━━ EXCERPTED RECORDS

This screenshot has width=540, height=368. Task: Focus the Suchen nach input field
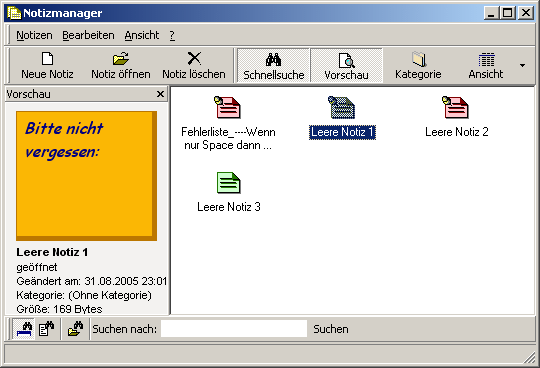point(234,329)
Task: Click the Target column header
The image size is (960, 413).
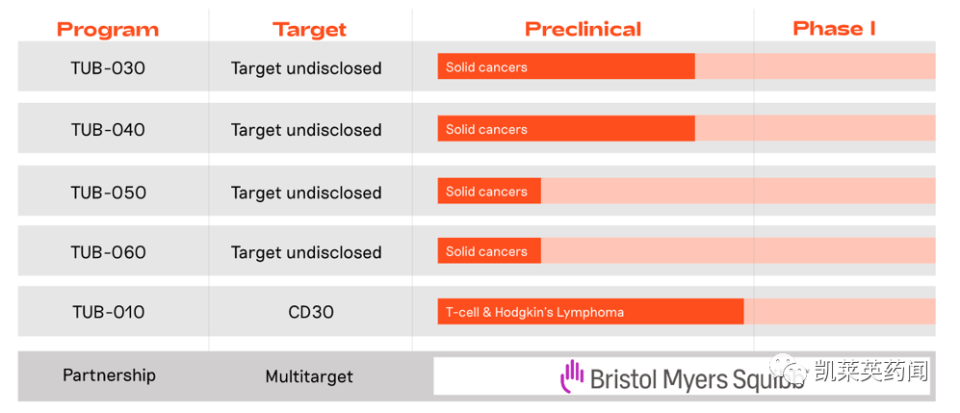Action: coord(309,29)
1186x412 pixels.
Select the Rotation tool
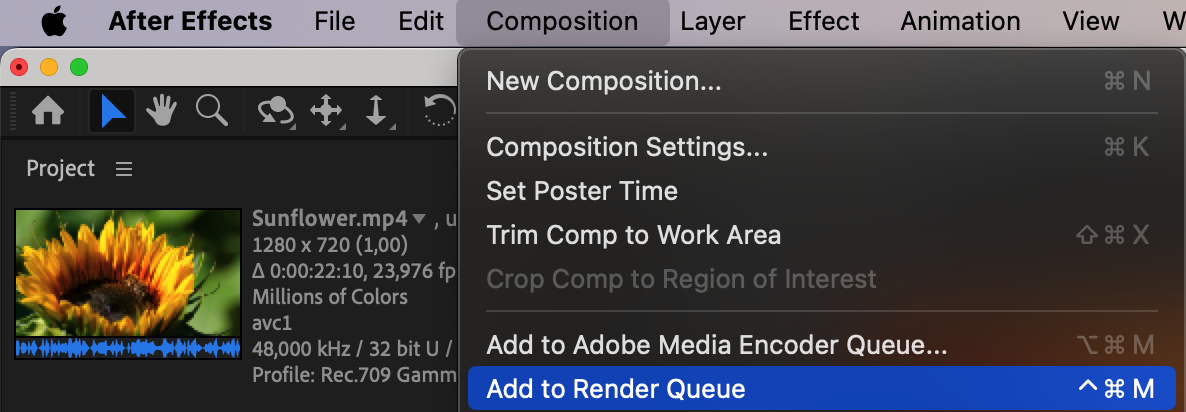tap(440, 111)
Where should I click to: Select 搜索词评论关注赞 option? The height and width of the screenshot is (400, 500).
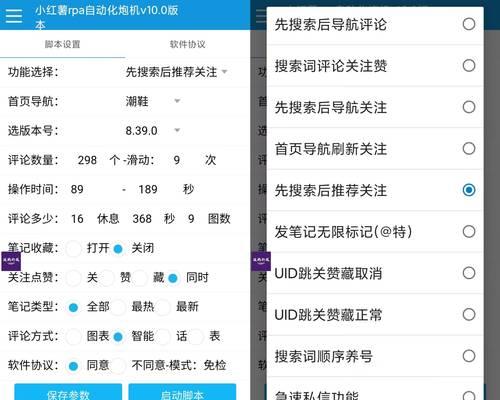click(375, 66)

━━━━

The lines from the one containing "Task: Click the Target column header" up to and including the last line of the material above are to be given again exactly; any pictures are dropped.

■ PROBLEM SOLUTION
Task: Click the Target column header
The image size is (960, 413).
Action: coord(309,29)
1186x412 pixels.
Select the Rotation tool
tap(440, 111)
Where should I click to: Select 搜索词评论关注赞 option? The height and width of the screenshot is (400, 500).
click(375, 66)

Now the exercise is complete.